Every line of the records that holds the word "agent" should be copied.

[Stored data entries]
____
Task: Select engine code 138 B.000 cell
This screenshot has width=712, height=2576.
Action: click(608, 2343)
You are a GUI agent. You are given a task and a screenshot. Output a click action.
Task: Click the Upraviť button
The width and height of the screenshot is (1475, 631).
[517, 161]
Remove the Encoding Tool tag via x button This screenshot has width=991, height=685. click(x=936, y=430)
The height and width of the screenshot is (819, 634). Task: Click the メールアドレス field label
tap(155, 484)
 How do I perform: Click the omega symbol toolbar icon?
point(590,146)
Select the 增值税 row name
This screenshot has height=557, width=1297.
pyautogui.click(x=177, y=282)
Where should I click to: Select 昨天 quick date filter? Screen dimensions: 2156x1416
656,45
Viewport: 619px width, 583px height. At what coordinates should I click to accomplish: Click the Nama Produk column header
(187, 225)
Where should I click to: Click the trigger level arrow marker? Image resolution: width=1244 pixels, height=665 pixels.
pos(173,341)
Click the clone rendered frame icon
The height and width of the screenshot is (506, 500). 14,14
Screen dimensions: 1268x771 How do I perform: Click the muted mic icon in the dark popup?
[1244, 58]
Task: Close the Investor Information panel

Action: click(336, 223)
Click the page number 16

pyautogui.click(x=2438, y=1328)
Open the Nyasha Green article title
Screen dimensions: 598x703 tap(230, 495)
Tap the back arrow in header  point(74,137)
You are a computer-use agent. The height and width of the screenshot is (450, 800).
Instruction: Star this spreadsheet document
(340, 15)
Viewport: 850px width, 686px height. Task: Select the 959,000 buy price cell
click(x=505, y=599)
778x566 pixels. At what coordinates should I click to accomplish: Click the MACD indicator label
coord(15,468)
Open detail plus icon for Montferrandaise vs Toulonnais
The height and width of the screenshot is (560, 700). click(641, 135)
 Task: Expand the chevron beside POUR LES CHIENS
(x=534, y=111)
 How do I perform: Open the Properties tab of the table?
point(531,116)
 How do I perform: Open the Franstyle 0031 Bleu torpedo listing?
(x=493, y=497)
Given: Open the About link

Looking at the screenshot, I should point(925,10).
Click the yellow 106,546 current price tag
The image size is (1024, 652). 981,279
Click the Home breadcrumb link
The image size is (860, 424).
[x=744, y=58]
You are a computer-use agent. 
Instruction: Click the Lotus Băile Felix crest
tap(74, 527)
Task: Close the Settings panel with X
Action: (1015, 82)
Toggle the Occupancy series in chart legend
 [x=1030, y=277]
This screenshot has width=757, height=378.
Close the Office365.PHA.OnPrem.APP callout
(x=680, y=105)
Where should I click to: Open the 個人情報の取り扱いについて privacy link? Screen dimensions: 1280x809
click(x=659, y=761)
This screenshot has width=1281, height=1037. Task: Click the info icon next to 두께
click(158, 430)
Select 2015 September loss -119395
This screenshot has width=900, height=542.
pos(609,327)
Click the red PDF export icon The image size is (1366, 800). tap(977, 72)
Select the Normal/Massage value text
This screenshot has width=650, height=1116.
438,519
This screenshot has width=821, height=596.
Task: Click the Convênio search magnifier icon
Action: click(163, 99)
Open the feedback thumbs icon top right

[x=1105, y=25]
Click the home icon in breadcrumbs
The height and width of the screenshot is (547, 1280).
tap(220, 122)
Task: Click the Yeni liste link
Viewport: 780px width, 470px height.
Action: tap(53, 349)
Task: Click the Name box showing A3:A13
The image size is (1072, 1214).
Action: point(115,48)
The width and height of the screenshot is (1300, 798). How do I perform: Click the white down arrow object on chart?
____
_Response for this exercise_
You are a GUI agent. You are given a task and a screenshot. Output a click action.
You are a computer-use agent. The height and width of the screenshot is (450, 800).
You are a computer-use agent. 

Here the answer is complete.